PostPosted: Fri Nov 17, 2006 7:06 am


Last night my mom's friend's dad passed away.
Yesterday one of my Uncles was evicted.
More and more people are dying in Iraq.

Because of greed and lust for power,
Children are dying from drinking tainted water;
Wal-Mart doesn't mind using child labor to make their clothes.

Because of greed and lust for power,
Human dignity has becoming preciously rare;
Human intelligence has been systematically murdered.

Because of greed and lust for power,
I will become a good person and help others;
I will vow to be dignified, humble, honest, and kind.

=-=-=-=-=-=-=-=-=-=-=


May all who say bad things to me
Or cause me harm,
And those who mock and insult me
Have the fortune to fully awaken.

May I be a protector to those without protection
A leader for those who journey
And a boat, a bridge, a passage
For those desiring the further shore.

May I be an island for those who seek one
And a lamp for those desiring light,
May I be a bed for all who wish to rest
And a slave for all who want a slave.

May I be a wishing jewel, a magic vase,
Powerful mantras and great medicine,
May I become a wish-fulfilling tree
And a cow of plenty for the world.

Just like space
And the great elements such as earth,
May I always support the life
Of all the boundless creatures.

And until they pass away from pain
May I also be the source of life
For all the realms of varied beings
That reach until the end of space.

May the pain of every living creature
Be completely cleared away.

May I be the doctor and the medicine
And may I be the nurse
For all sick beings in the world
Until everyone is healed.

May a rain of food and drink descend
To clear away the pain of thirst and hunger
And during the aeon of famine
May I myself change into food and drink.

May I become an inexhaustible treasure
For those who are poor and destitute;
May I turn into all things they could need
And may these be placed close beside them.

Without any sense of loss
I shall give up my body and enjoyments
As well as all my virtues of the three times
For the sake of benefiting them all.

By giving up all, sorrow is transcended
and my mind will realize the sorrowless state.
It is best that I now give everything to all beings
In the same way as I shall at death.

For as long as space exists
And sentient beings endure,
May I too remain,
To dispel the misery of the world
- Śantideva's Bodhicitta Aspiration Prayer

Tenzin Chodron
Captain


Tenzin Chodron
Captain

PostPosted: Sat Nov 18, 2006 6:58 pm


My grandfather was rushed to the hospital this evening.
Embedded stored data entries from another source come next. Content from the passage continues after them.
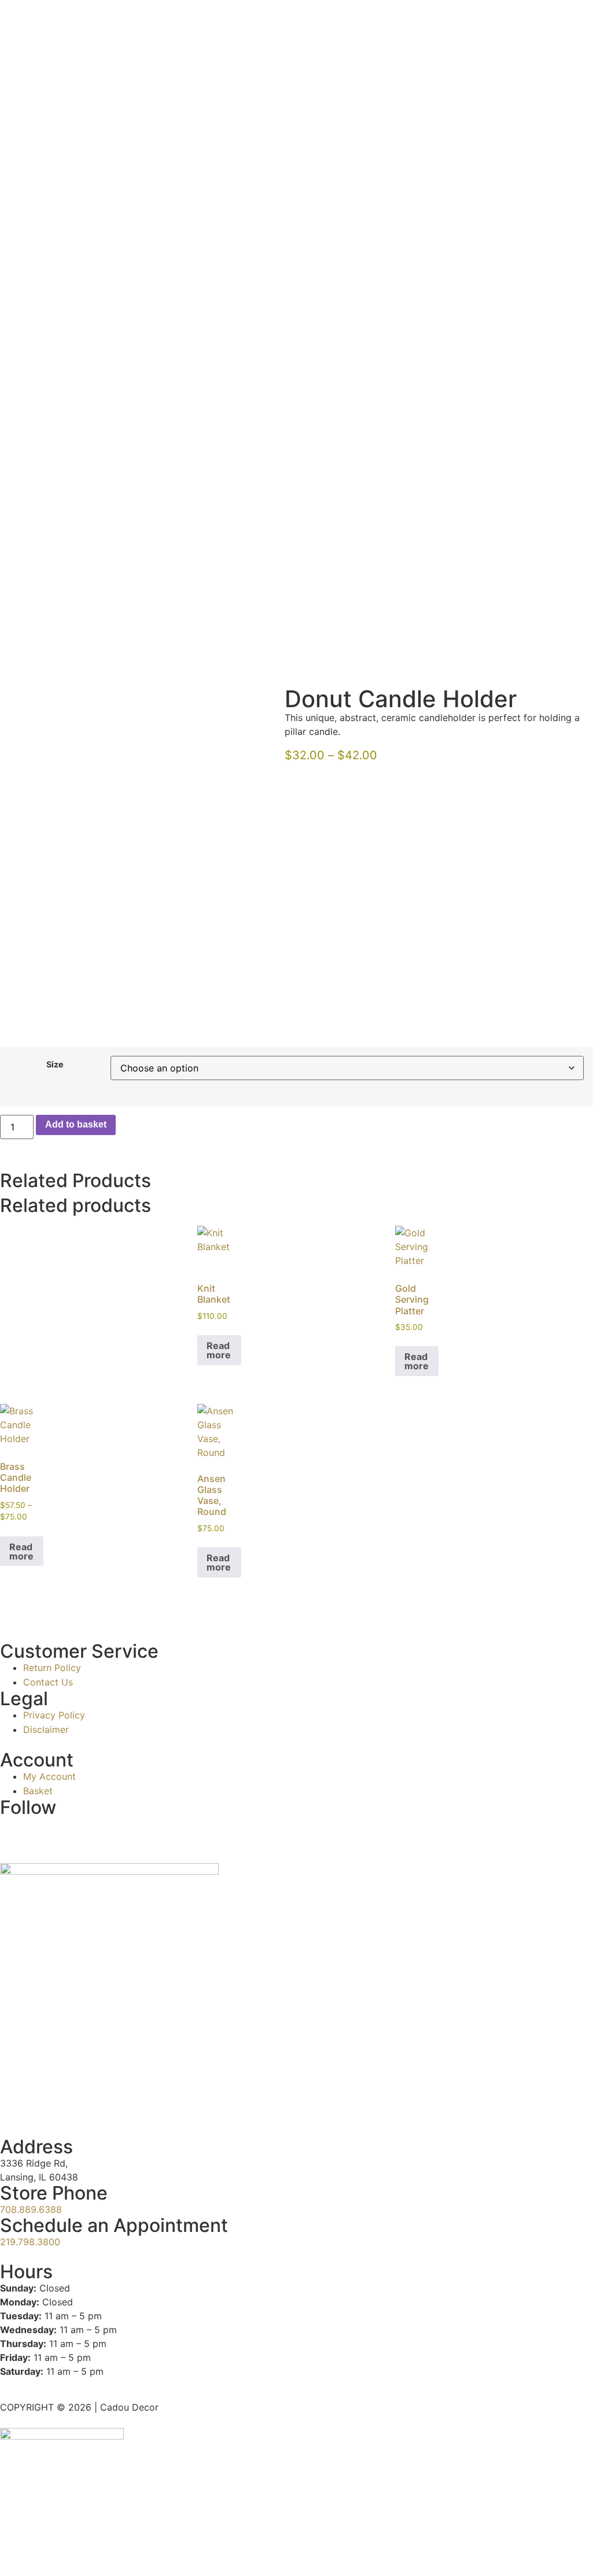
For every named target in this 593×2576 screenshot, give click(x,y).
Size (55, 1064)
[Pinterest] (109, 1831)
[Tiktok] (46, 1831)
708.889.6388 (31, 2209)
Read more (219, 1350)
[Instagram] (14, 1831)
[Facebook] (78, 1831)
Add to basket (75, 1124)
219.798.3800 (30, 2242)
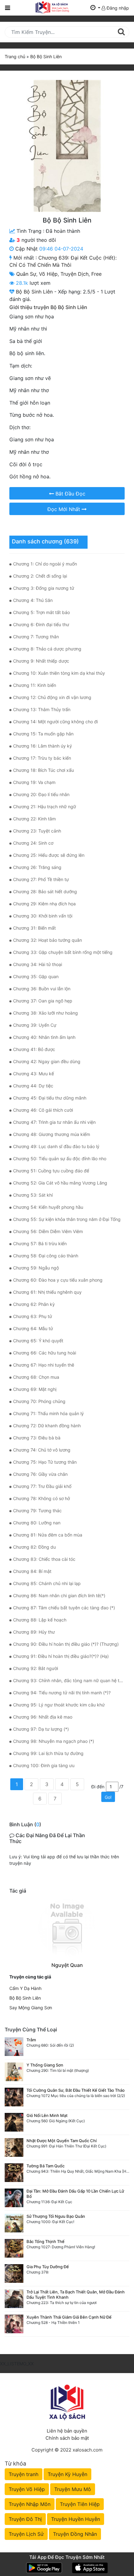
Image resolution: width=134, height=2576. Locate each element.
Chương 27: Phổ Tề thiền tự (41, 879)
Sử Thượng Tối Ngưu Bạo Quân (55, 2216)
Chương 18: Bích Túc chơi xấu (43, 770)
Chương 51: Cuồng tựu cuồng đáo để (51, 1170)
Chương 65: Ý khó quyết (38, 1340)
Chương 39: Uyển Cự (34, 1025)
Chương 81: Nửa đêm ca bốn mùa (47, 1534)
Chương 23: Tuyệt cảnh (37, 830)
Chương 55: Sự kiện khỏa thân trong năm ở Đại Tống (67, 1219)
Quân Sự (26, 274)
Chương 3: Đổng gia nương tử (43, 588)
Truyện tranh (23, 2474)
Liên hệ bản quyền (67, 2431)
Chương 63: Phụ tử (32, 1316)
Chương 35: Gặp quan (36, 976)
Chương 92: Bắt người (35, 1668)
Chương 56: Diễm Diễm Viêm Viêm (48, 1231)
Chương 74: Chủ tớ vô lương (41, 1449)
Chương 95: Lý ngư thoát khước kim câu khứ (59, 1704)
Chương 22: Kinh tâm (34, 818)
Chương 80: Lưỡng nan (36, 1522)
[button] (95, 8)
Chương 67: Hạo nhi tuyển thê (43, 1365)
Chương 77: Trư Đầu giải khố (42, 1486)
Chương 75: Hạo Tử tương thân (45, 1462)
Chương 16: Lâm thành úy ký (42, 745)
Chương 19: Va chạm (34, 782)
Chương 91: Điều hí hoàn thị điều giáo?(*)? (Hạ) (61, 1656)
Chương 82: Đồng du (34, 1547)
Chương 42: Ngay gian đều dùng (46, 1061)
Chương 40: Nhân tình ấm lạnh (44, 1037)
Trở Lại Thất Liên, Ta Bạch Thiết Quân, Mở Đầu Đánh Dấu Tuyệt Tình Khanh (75, 2294)
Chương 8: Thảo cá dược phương (47, 648)
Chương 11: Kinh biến (34, 685)
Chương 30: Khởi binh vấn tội (42, 915)
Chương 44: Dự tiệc (33, 1085)
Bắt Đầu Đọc (69, 493)
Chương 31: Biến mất (34, 928)
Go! (108, 1797)
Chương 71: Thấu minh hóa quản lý (48, 1413)
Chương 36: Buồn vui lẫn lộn (41, 988)
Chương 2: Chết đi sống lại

They say he is very ill. My mother is distraught with worry, pre-grief, anxiety, et cetera. She seems angry, and I can understand that. Things haven't been right with our family for a long time. It's just one bad thing after another, and nothing seems to really improve or stay decent for very long.

Her friend's father just died, and now her own father may pass away as well. I think that the timing may be fortunate for her, since she'll have a friend who is going through precisely the same thing and they can be each other's support system. I'm not sure how my grandmother will react, she's already taking it hard.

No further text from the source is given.